TAREFA SOLICITADA A:
Reproduza, sem alterar nada, a parte do trecho sobre o progresso no Ocidente que vai de "5. Visão antropológica" até "tem de progresso?", inclusive.

──────────────────────────────

Considerando esse jogo de alto poder econômico e político, nós, cidadãos comuns, nos sentimos impotentes. Como podemos enfrentar essa máquina devastadora? Há possibilidades, sim, de atuarmos. Senão, vejamos. Ao levantarmos uma pergunta ulterior, poderemos, ao respondê-la, ir encontrando um campo para nossa presença ativa. O processo tecnológico, enquanto tal, escapa de qualquer controle, se não fizermos uma pergunta ainda mais profunda. Que visão de ser humano está por detrás desse circuito incontrolável do desenvolvimento tecnológico? Será que com uma outra visão humana poderíamos encarreirar o progresso noutra direção e assim obviar muitos de seus malefícios?

 

5. Visão antropológica do desenvolvimento ocidental

Esse desenvolvimento tecnológico não é um departamento isolado da cultura ocidental. Insere-se numa compreensão de desenvolvimento, da pessoa humana que o alimenta. A palavra “desenvolvimento” significa, em nosso caso, a mesma coisa que progresso. Qual é a compreensão que o Ocidente tem de progresso?

A longa narrativa, que caracteriza nossa cultura, é a do progresso linear e da acumulação. Esse é o traço mais que cultural, diria civilizacional do Ocidente. Civilização é, em última análise, aquele conjunto de elementos pelos quais nós de diferentes culturas no Ocidente nos identificamos[2]. São traços mais profundos que marcam as culturas. Por conseguinte, a concepção linear da história, da cultura, da vida humana marca nossa civilização. A linha prolonga-se indefinidamente. Assim o progresso é percebido de modo ilimitado. E, à medida que avança, vai acumulando. Qual é o objeto direto do verbo mágico da nossa civilização? Acumular o quê? Diria, sem mais, tudo.

Se estamos encantados com o saber, acumulamo-lo em livros, em enciclopédias e, agora, com os recursos da informática, a acumulação de conhecimentos parece realmente ilimitada. Se não fossem os incêndios e outros acidentes, as nossas bibliotecas seriam ainda maiores. Acumulamos os livros. Se olhamos para dentro de nossa casa, de nosso quarto: quanta coisa acumulada! Mas o que encarna ainda mais claramente o gesto de acumulação são os bancos. Acumulam os capitais. E hoje, nesta fase louca do capitalismo, às vezes nem sabemos para que se acumulam os capitais, já que a imensa parte dele é puramente especulativa, sem nenhuma finalidade produtiva. Por isso, o sistema se chama “capitalismo”, acúmulo de capital.

Com essa compreensão da vida, do progresso, do desenvolvimento, é de estranhar que procuremos criar uma sociedade em que se acumulem cada vez mais bens materiais? As lojas e vendas antigas são soberbamente substituídas pelos shopping centers, onde se acumula uma rede de lojas com gigantesca quantidade de bens materiais. Por isso dizem que o shopping é a catedral da sociedade moderna onde as pessoas se aglomeram para cultuar os seus Baais, expostos nas vitrinas.

──────────────────────────────

TAREFA SOLICITADA B:
Apresente como lista JSON de strings, uma por linha e sem as linhas em branco, as linhas das entradas que vão da linha com "Maximize the game" até a linha com "Action: (1103, 473)", ambas incluídas.

──────────────────────────────

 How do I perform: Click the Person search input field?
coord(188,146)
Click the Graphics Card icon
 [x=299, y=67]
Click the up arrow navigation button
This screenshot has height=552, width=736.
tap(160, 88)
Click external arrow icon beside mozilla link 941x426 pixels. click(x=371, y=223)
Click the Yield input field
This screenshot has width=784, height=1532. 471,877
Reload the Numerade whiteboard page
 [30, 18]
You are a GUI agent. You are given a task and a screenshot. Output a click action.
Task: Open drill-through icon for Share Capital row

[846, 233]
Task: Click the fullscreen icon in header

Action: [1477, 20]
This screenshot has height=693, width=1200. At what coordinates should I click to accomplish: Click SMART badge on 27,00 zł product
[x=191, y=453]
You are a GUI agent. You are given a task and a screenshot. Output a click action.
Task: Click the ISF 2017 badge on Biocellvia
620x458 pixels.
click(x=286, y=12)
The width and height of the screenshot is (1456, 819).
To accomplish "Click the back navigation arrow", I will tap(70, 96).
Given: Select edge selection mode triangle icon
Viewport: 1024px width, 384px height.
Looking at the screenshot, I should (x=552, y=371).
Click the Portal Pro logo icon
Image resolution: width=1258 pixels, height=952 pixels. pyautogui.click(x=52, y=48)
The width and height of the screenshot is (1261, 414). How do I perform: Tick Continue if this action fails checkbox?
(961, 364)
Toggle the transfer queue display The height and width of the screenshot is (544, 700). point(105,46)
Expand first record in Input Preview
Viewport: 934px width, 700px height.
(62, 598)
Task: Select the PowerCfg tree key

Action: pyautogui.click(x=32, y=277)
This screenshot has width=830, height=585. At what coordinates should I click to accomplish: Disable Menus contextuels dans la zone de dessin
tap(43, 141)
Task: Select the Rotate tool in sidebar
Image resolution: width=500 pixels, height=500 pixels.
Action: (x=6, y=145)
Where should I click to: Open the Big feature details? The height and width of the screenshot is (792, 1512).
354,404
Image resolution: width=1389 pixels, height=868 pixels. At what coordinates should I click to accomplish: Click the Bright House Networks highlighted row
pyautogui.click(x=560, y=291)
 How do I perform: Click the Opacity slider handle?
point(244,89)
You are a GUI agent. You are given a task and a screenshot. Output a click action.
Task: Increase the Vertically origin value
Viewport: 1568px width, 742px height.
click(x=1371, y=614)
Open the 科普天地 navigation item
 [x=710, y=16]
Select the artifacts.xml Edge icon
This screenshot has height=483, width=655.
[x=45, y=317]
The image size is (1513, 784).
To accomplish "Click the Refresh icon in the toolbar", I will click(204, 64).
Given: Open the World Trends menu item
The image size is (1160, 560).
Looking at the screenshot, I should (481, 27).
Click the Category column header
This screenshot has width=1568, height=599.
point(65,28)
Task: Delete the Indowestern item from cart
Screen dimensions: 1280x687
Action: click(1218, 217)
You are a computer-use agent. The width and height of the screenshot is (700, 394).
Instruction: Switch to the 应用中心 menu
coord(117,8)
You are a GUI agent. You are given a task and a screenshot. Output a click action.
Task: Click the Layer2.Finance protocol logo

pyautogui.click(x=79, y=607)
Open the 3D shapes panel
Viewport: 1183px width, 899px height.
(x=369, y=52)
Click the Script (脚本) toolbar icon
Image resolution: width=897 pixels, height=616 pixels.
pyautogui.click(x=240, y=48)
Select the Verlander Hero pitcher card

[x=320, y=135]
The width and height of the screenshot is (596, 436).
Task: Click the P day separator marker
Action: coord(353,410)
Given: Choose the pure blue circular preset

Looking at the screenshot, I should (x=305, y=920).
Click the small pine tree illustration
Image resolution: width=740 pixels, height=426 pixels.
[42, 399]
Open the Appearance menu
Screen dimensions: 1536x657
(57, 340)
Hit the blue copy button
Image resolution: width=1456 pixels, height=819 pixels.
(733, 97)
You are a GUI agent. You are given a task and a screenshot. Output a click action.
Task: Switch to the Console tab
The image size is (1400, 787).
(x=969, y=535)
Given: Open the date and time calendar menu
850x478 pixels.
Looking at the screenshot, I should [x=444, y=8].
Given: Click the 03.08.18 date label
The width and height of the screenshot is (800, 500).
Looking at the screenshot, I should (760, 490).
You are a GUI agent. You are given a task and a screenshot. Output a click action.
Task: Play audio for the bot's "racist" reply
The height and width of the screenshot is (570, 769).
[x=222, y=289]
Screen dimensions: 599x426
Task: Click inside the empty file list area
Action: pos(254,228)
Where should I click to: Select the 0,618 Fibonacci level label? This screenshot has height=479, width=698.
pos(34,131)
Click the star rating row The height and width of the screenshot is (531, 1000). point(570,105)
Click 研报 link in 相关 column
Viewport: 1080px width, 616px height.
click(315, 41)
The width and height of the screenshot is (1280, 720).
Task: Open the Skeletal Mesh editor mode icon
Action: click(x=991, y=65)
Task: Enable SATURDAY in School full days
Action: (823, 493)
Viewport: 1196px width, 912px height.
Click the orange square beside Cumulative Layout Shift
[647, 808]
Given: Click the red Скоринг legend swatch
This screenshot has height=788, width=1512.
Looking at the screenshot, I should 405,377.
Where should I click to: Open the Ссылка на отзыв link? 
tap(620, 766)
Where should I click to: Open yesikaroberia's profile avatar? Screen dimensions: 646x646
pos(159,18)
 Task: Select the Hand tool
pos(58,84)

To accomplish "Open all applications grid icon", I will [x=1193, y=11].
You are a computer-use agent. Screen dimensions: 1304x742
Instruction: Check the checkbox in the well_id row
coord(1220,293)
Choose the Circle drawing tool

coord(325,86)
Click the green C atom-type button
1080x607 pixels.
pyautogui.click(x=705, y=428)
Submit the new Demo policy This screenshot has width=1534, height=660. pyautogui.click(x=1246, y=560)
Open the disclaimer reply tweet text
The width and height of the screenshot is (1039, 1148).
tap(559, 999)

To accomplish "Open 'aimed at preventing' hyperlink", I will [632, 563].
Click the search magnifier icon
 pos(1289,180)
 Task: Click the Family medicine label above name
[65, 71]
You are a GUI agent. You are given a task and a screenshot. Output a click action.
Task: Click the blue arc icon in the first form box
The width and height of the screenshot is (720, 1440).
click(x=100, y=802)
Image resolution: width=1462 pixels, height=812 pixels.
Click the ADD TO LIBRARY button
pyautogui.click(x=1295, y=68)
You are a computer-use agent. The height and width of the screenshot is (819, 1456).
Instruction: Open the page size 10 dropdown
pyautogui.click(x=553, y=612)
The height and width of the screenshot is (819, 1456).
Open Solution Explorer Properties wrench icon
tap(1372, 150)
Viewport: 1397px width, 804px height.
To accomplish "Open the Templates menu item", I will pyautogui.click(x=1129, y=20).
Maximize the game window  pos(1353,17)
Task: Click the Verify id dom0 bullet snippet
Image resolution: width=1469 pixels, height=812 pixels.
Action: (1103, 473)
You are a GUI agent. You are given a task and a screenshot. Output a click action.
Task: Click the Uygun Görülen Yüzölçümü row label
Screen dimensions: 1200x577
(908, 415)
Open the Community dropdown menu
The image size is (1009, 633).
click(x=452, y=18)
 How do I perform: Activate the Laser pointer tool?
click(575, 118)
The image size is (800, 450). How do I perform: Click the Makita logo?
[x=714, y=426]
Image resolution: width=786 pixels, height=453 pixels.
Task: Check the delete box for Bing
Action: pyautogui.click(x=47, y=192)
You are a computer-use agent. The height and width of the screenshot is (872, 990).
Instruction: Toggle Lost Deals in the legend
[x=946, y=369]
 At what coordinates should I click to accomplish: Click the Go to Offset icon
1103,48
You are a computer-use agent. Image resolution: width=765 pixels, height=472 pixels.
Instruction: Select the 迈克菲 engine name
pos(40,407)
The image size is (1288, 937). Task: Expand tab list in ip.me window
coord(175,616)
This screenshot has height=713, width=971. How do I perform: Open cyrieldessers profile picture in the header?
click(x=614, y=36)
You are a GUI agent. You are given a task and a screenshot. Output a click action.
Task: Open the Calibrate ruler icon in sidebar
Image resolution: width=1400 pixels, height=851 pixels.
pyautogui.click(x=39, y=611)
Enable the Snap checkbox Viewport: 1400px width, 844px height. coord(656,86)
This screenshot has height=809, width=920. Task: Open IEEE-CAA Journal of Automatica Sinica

──────────────────────────────

RESULTADO DA TAREFA A:
5. Visão antropológica do desenvolvimento ocidental

Esse desenvolvimento tecnológico não é um departamento isolado da cultura ocidental. Insere-se numa compreensão de desenvolvimento, da pessoa humana que o alimenta. A palavra “desenvolvimento” significa, em nosso caso, a mesma coisa que progresso. Qual é a compreensão que o Ocidente tem de progresso?

RESULTADO DA TAREFA B:
[
  "Maximize the game window  pos(1353,17)",
  "Task: Click the Verify id dom0 bullet snippet",
  "Image resolution: width=1469 pixels, height=812 pixels.",
  "Action: (1103, 473)"
]